Add comment December 27th, 2013 Headsman

On this date in 1504, three Russians were executed for Judaizing.

These were the casualties that marked the end of the Zhidovstvuyushchiye, a little-known late 15th century circle of “Judaizers” or “Jewish-thinking people.” We know them mostly through their enemies so the precise nature of their beliefs is hard to pin down, but they don’t look like actual converts. “There was nothing Jewish about them,” Philip Longworth contends. “‘Judaizer’ was simply a term of ideological abuse, like ‘Trotskyist’ in the 1930s.”

According to this thesis by Cambridge Slavonic lecturer Jana Howlett, the term itself dates to a Byzantine (meaning not labyrinthine, but historically related to Byzantium) typology of heresies and didn’t necessarily have any direct reference to practicing Judaism even within its own context. It just meant that they’d strayed from orthodoxy into heresy.

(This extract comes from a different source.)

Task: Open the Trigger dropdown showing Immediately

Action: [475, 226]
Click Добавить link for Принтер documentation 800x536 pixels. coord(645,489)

Be that as it may, they’re recorded to history as “the Judaizers”. Exactly what these so-called Judaizers thought and where to situate them among the various factions and interests within Russian society at the time has long been a matter of dispute among scholars of the period. (Again, see the Howlett paper for a survey of the historiography — at least, as it stood in the 1970s.)

There’s a putative Hebrew association in the form of a scholar named “Skhariya the Jew” whom Mikhail Olelkovich brought to Novgorod. “Skhariya” — or Zacharia ben Aharon ha-Cohen — translated a variety of Hebrew astronomy and philosophy texts into Russian, and seems to have contributed to a burgeoning intellectual current. We might perhaps consider this ferment in the vein of western Europe’s humanism or its abortive pre-Protestant “heretical” religious innovations, or that of the contemporaneous Orthodox conflict between “Non-Possessors” and “Possessors” — respectively, those rejecting or criticizing institutional monasticism and its enormously wealthy estates, and those defending same. Some of the Judaizers’ attributed beliefs, such as anti-trinitarianism and privileging direct study and individual interpretation of the Biblical text, hint at the coming wave of Protestantism; others, such as renouncing the divinity of Christ and immortality of the human soul, are more radical still.

These people have not left us their own voices, and even their persecutors have barely done better, so who really believed what remains at bottom conjectural.

The recently independent Novgorod had in the 1470s been taken over by the state-building Ivan III. Its new prelate Archbishop Gennady,* noted for forcing Moscow-friendly reforms onto the Novgorod clergy, thrust Judaizers into the ecclesiastical cross-hairs by declaring the discovery of the heresy and demanding church councils “not to debate them, but to burn them.” Such councils were held, with executions of Novgorod heretics following, in 1488 and 1490. Considering the city’s political situation one has to entertain the possibility that doctrinal outrages were exaggerated or concocted as pretext for punishing people whose real sin was resisting Gennady.

Even if the heretics themselves are obscure to us, one can imagine the interests here: churchmen keeping the doctrinal line, statesmen keeping their new conquest in line.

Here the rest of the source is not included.